The Affordable Care Act has altered the healthcare landscape in the United States. But many workers are unclear about how the act — also known as the ACA, or Obamacare — impacts their employee health benefits. Along with the employment solutions Robert Half offers, we explain the 2010 healthcare overhaul. Let's take a closer look at this legislation and what it might mean for you.
What is the Affordable Care Act?
The Patient Protection and Affordable Care Act is a 2010 healthcare reform law that aims to increase the quality, accessibility and affordability of health insurance. Following are some of the fundamental insurance market reforms that apply to employers and the group health plans they sponsor:
- Required coverage of adult children up to age 26
- Before 2014, prohibition of pre-existing condition exclusions for children under age 19 (after 2014, this prohibition is expanded to include all adults)

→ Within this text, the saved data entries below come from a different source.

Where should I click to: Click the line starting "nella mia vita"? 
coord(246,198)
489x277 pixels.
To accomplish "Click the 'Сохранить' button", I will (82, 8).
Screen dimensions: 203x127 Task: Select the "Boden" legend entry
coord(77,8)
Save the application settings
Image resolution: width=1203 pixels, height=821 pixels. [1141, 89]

- Required coverage of preventive health services with no cost-sharing (i.e., deductibles and co-pays)
- No lifetime limits or annual limits on essential health benefits (except, for years before 2014, restricted annual limits were permitted)

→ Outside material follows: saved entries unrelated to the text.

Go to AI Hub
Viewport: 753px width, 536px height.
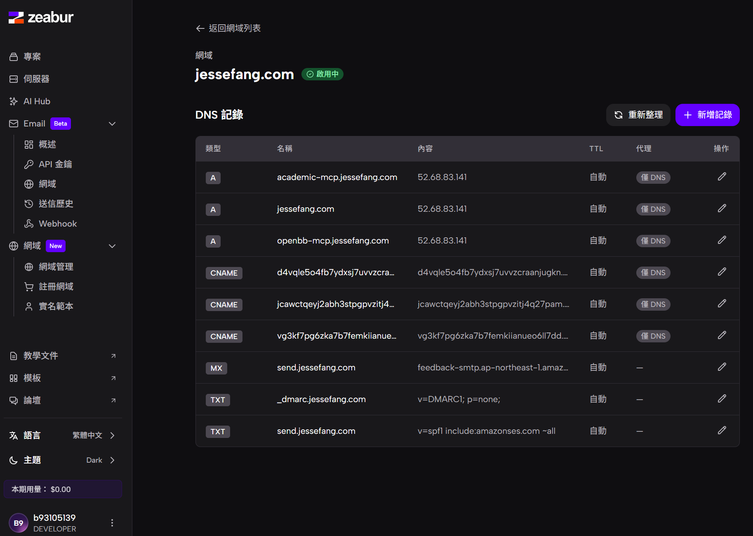[x=37, y=101]
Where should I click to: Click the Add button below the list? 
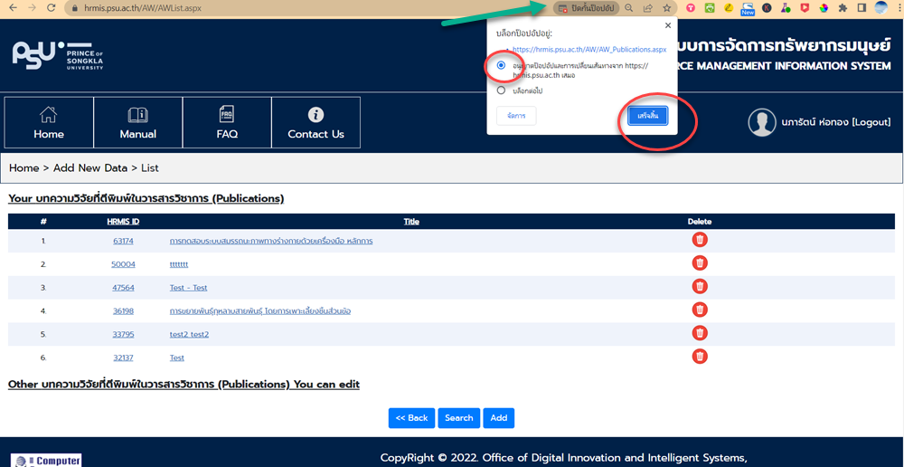[x=499, y=417]
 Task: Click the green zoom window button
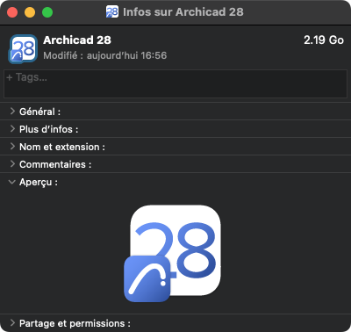(47, 12)
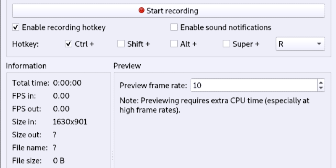Click the previewing CPU time note text
The height and width of the screenshot is (168, 336).
pyautogui.click(x=214, y=105)
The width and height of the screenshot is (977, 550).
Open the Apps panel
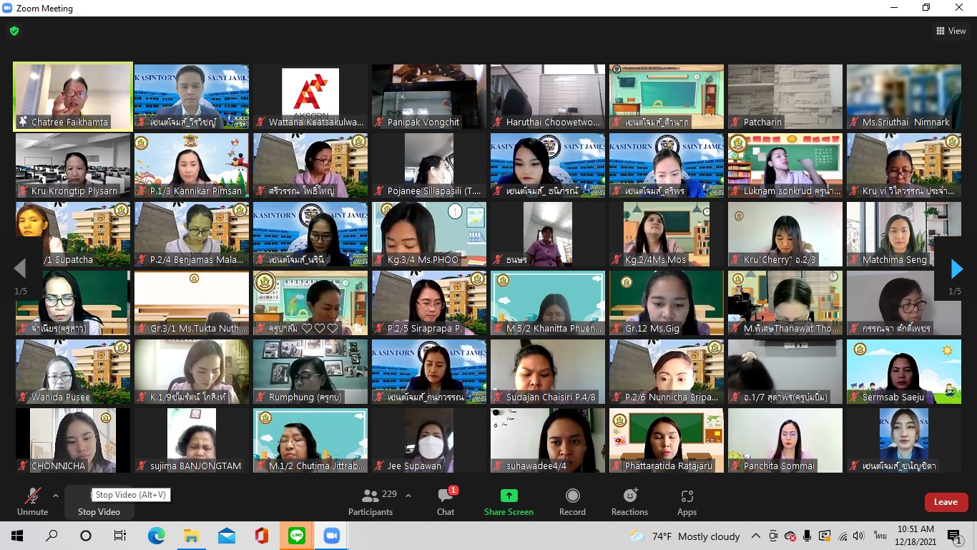[x=687, y=501]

- Prohibition on discrimination under an insured group health plan in favor of highly compensated individuals
- Additional choice of healthcare providers and access to certain services
- Use of a uniform explanation of coverage and standardized definitions (commonly referred to as a Summary of Benefits and Coverage, or SBC) and a uniform glossary
- Required appeals process for benefit denials, including an internal appeal and external review
- Access to additional data about the particular health coverage, such as claims denials
How are employee health benefits affected?
Companies that have previously not offered healthcare insurance to employees may now begin to offer it; other firms may stop offering coverage. It's likely that a majority of Americans will notice no change to the employee health benefits offered by their employers, however, and will not have to visit a marketplace.

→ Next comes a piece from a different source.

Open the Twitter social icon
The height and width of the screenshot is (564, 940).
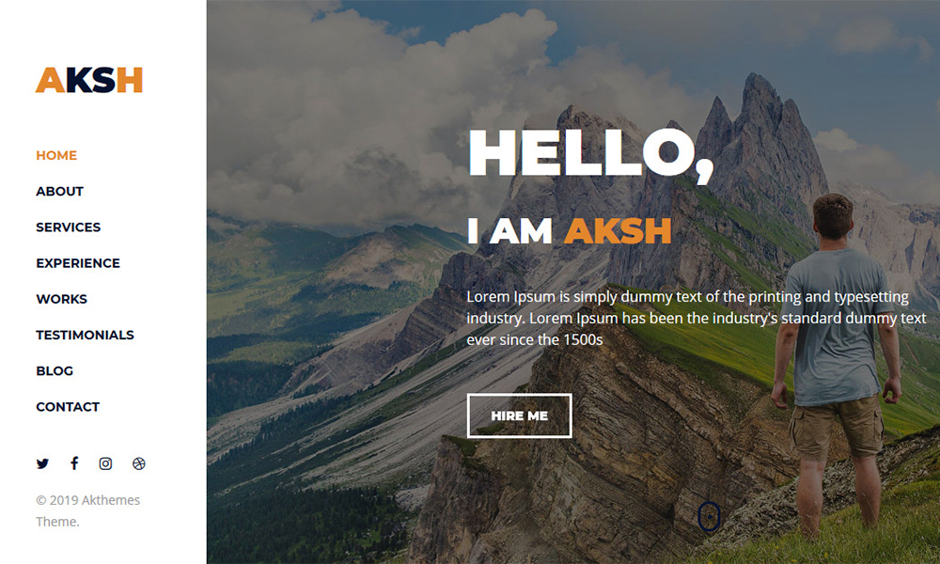click(x=42, y=463)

What is a health insurance marketplace?
Public insurance marketplaces (often called "exchanges") are state- or federal-operated arenas in which health insurance providers compete. They provide access to health insurance that meets ACA standards for individuals and small groups and make it easier to compare competing health insurance products on an apples-to-apples basis.
Will my company have to offer health insurance if it didn't before?
Under the act, employers have a greater responsibility to provide employee health benefits. The act mostly affects organizations that don't already offer health benefits to their workforce.
The ACA's employer mandate rules impose new requirements on businesses with 50 or more full-time employees and full-time equivalent employees (FTEs) that take effect January 1, 2015. But for employers with between 50 and 100 full-time employees and FTEs that meet certain requirements, the effective date of the employer mandate has been pushed back to January 1, 2016.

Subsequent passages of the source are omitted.